И не один он понимал это. «Во многих умах жило волнение, многие глаза не смыкались, многие размышляли над важностью назначенной на завтра драмы, сцена которой, расположенная так далеко от нашей родины, предлагала нам выбор, победить или погибнуть», – так описывал ситуацию Жюльен Комб. Майора гвардейской пешей артиллерии Булара терзали те же предчувствия. «Если нас разобьют, какая же страшная опасность не ждет нас тогда?! Может ли кто-нибудь из нас ожидать шанса вернуться в свою страну?» Капитан фон Линзинген, придя в расположение части и глядя на уже спавших или сидевших вокруг костров вестфальцев, которыми командовал[106], гадал, сколько из них доживут до следующего вечера. «И вдруг я поймал себя на мысли: что и на сей раз русские точно так же снимутся с лагеря? – отмечал он в дневнике. – Но нет, нет. Страдания последних дней были столь велики, лучше уж покончить со всем этим теперь же. Пусть начнется битва, и наш успех станет залогом нашего спасения!» Раймон де Монтескью-Фезансак выразил мысль точнее: «Обе стороны понимали, что должны победить или погибнуть. Для нас поражение означало полное уничтожение, для них оно сулило потерю Москвы и гибель основной армии – единственной надежды России»{427}.
Окружавшая действительность никак не отвлекала от подобных размышлений. Где те источники бодрости вроде хорошего глотка выпивки и доброй трубки табака? Солдаты находились в пустынной местности, вытоптанной двумя армиями. «Ни травинки, ни соломинки, ни дерева, ни села, которое не было бы дочиста разграблено, – отмечал Чезаре де Ложье. – Невозможно найти хоть какой-то еды для лошадей, сыскать какого-нибудь провианта себе или хотя бы развести огонь». Солдаты устраивались на ночлег в безрадостную и холодную ночь. «Жалкая миска хлебной бурды, сдобренной огарком сальной свечи, – вот и все, что я съел накануне большого сражения, – вспоминал лейтенант Генрих Август фон Фосслер из 3-го вюртембергского конно-егерского полка. – Но в таком положении, где всюду голод, даже это отвратительное блюдо показалось вполне аппетитным»{428}.
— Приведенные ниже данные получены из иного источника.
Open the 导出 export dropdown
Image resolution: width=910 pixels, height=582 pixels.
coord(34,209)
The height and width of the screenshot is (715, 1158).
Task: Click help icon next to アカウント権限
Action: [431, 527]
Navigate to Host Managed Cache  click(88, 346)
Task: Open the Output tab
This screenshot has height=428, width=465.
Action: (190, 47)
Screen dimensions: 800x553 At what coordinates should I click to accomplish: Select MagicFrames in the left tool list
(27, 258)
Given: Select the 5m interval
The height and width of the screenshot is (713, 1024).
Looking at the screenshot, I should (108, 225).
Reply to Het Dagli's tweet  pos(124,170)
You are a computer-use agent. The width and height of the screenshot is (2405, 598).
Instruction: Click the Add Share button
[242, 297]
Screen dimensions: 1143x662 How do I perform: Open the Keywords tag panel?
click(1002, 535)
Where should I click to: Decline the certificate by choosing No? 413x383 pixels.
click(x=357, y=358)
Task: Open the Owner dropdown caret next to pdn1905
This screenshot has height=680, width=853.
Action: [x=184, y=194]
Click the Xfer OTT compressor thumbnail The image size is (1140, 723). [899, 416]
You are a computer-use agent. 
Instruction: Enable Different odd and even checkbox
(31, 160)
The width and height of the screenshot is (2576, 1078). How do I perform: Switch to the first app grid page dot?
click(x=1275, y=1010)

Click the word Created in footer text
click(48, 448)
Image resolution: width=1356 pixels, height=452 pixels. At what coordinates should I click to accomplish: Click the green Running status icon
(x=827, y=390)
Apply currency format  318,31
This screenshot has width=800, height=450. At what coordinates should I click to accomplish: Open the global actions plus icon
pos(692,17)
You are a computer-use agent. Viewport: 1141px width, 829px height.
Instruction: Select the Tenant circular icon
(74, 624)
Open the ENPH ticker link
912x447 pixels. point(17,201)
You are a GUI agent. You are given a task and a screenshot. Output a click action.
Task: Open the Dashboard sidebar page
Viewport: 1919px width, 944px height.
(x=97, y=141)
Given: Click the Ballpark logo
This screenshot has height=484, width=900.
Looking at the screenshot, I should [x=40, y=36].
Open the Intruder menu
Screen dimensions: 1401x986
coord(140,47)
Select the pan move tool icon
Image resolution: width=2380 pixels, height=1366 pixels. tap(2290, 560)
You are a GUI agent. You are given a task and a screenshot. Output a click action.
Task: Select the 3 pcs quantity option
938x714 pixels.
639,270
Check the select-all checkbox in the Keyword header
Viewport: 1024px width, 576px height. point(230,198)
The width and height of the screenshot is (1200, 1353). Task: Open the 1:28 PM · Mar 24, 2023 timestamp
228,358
Тут русские находились в более благоприятных условиях, поскольку хотя бы еды у них хватало, а потому они ожидали наступления следующего дня с большим воодушевлением. «Все мы знали, что сражение будет страшное, но не унывали, – вспоминал артиллерийский поручик Николай Митаревский. – Голова моя была наполнена воспоминаниями из военных книг – особенно “Троянская брань” не давала мне покоя. Мне очень хотелось побывать в большом сражении, испытать, что там можно чувствовать, и после рассказывать, что и я был в такой-то битве». Когда люди те лежали у лагерных костров и глазели на звезды, они думали о смерти, о том, каково оказаться мертвым{429}.
Некоторых русских офицеров поражало спокойствие, исходившее от лагеря в тот день (выпавший на воскресенье), и едва ли не одухотворенность, с которой солдаты готовились к битве. Пока гренадеры Старой гвардии умилялись написанным Жераром портретом короля Рима, русские находили успокоение в созерцании разного рода священных образов. Кутузов приказал в процессии обнести русские позиции иконой Божией Матери Смоленской, следовавшей за армией на орудийном лафете. Процессия с участием Кутузова, его штаба и группы монахов со свечами и благовониями останавливалась в расположении каждого полка, каждой батареи и на каждом укреплении. Звучали слова молитв, распевались псалмы. «Расположившись рядом с иконой, я наблюдал солдат, в благочестии проходивших мимо, – писал один артиллерийский офицер. – О вера, сколь вдохновенна и удивительна сила твоя! Я видел, как солдаты, подходившие к изображению Пресвятой Девы, расстегивали мундиры и доставали из нательных распятий или ладанок последний грош и жертвовали его на свечку. Глядя на них, я чувствовал, что мы не поддадимся неприятелю на поле битвы. Казалось, будто после молитвы мы обретали новую силу. Живой огонь в глазах всех воинов давал уверенность, что с Божьей помощью мы одолеем неприятеля. Каждый уходил оттуда словно бы воодушевленным и изготовившимся для битвы смерти за отчизну»{430}.